_DOCUMENT TEXT_.
If anyone has any suggestions, I would be grateful.

All the best,
Chris


On Thu, Aug 14, 2014 at 10:35 PM, Christian Grün <christian.gruen@gmail.com> wrote:
Hi Chris,

as you already noted, the full-text index
will
only
be
utilized with
the
options that you choose when creating an index. If you want to do more fine-grained searches, it’s
usually
recommendable to
choose
the most general options for creating the index (case insensitive, diacritics insensitive, etc). and
then
refine the results in a second step.
This can e.g. look as follows
:

  declare function local:search($db, $terms) {
    for $result in db:open($db)//*[text() contains text { $terms }]
    return $result[text() contains text { $terms } using case sensitive]
  };
  local:search('factbook', ('German', 'English'))

_DATA SECTION_.

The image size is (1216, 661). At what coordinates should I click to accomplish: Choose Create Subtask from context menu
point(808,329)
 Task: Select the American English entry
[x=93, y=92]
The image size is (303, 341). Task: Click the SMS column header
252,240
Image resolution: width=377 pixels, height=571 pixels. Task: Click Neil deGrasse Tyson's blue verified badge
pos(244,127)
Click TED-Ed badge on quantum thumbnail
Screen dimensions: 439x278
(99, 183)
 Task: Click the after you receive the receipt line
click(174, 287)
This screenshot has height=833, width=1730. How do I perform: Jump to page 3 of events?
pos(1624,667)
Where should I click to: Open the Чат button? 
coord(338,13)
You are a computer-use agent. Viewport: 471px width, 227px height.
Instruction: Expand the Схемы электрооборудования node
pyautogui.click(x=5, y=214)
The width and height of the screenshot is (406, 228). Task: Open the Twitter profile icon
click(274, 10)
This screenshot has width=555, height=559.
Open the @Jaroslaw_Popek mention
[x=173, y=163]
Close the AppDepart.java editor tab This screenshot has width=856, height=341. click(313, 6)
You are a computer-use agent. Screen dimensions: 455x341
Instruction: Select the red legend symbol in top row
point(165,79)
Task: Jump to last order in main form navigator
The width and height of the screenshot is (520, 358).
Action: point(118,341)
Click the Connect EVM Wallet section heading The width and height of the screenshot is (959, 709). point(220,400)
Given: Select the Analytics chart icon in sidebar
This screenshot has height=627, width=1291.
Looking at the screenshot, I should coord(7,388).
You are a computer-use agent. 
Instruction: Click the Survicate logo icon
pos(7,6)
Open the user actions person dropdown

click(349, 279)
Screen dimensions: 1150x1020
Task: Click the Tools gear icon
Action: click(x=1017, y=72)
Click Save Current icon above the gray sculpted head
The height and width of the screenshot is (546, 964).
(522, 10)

_DIRECTION_.
Pick up the email about full-text index searches right after its last line and keep writing it.

_EXERCISE ANSWER_.
Hope this helps,
Christian



On Thu, Aug 14, 2014 at 10:54 PM, Chris Yocum <cyocum@gmail.com> wrote:
> Hi Christian,
>
> Apologies for bringing this back up but if I use "using diacritics
> insensitive" in the full text search, it seems to turn full text
> searching off.  I have diacritics true on the database.  I am just
> suprised to see diacritics causing the full text searching to be
> turned off.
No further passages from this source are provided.